**WHAT THE TASK REQUIRES**: Leave the pictures out while you restate every entry below word for word.

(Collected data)
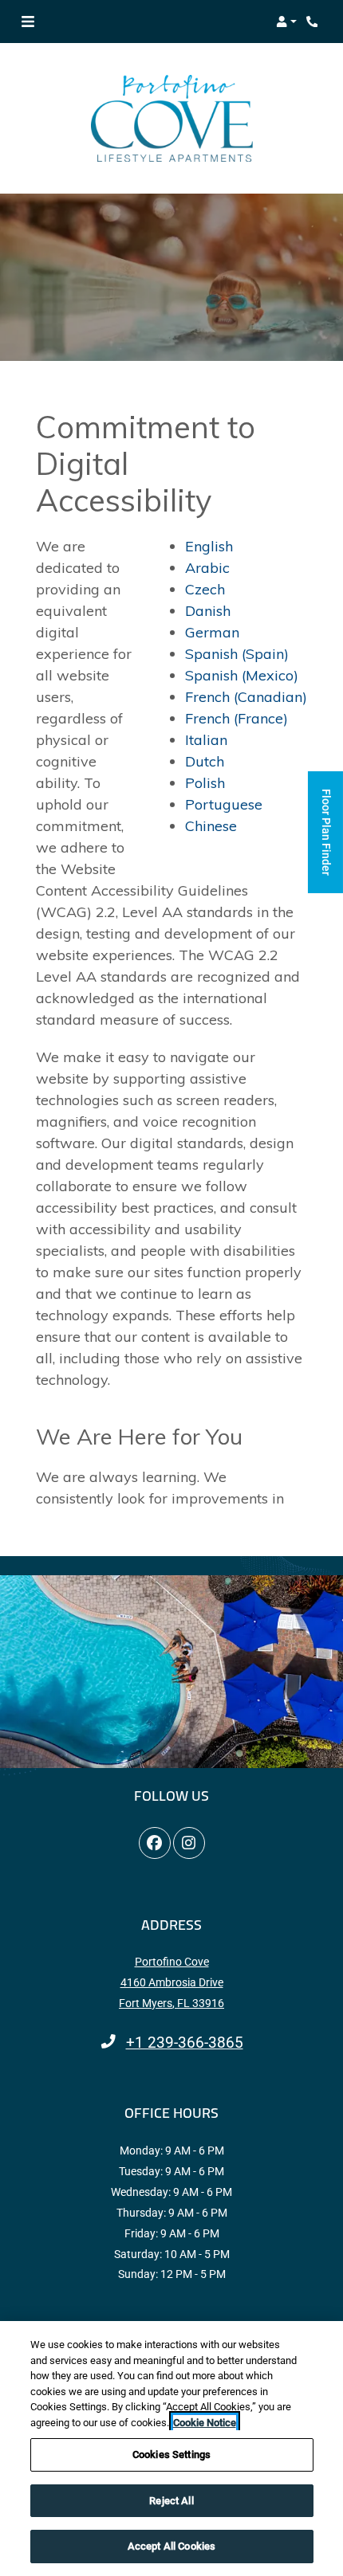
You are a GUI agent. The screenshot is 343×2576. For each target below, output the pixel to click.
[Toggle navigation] (28, 21)
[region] (171, 2448)
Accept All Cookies (171, 2546)
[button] (286, 21)
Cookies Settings (171, 2454)
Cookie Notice (204, 2423)
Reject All (171, 2501)
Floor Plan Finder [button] (326, 841)
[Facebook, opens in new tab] (155, 1843)
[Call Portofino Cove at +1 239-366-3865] (314, 21)
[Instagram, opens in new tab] (189, 1843)
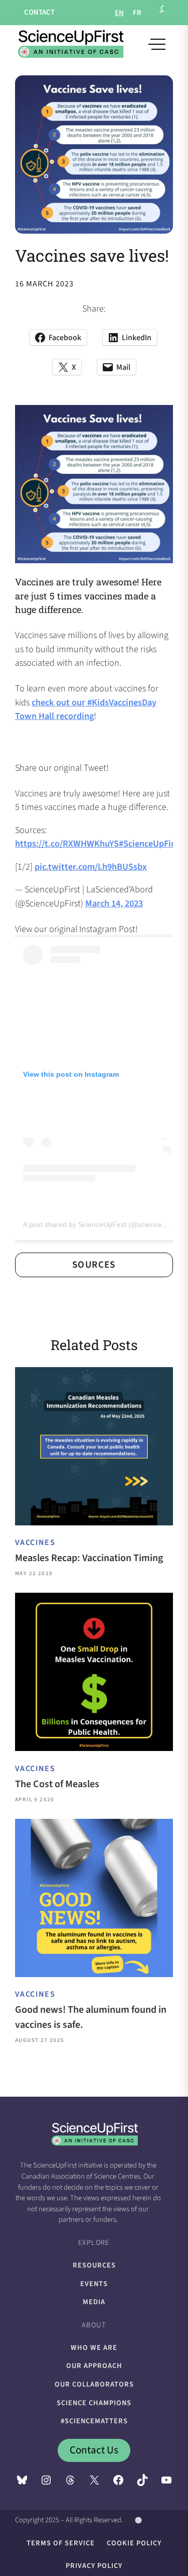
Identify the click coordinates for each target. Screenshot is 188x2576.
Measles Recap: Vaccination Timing (89, 1558)
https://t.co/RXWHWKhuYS (67, 843)
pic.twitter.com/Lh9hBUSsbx (91, 866)
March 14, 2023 (114, 903)
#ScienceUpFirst (150, 843)
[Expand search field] (163, 13)
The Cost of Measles (57, 1784)
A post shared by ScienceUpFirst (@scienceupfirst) (103, 1224)
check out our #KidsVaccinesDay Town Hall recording (85, 709)
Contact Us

**ANSWER BOX**:
You are a GUI agent. The screenshot is 343×2576. For each target below, output the pixel to click.
[Toggle navigation] (28, 21)
[region] (171, 2448)
Accept All Cookies (171, 2546)
[button] (286, 21)
Cookies Settings (171, 2454)
Cookie Notice (204, 2423)
Reject All (171, 2501)
Floor Plan Finder [button] (326, 841)
[Facebook, opens in new tab] (155, 1843)
[Call Portofino Cove at +1 239-366-3865] (314, 21)
[Instagram, opens in new tab] (189, 1843)
Identify the click coordinates for each target. Screenshot is 188x2576.
Measles Recap: Vaccination Timing (89, 1558)
https://t.co/RXWHWKhuYS (67, 843)
pic.twitter.com/Lh9hBUSsbx (91, 866)
March 14, 2023 (114, 903)
#ScienceUpFirst (150, 843)
[Expand search field] (163, 13)
The Cost of Measles (57, 1784)
A post shared by ScienceUpFirst (@scienceupfirst) (103, 1224)
check out our #KidsVaccinesDay Town Hall recording (85, 709)
Contact Us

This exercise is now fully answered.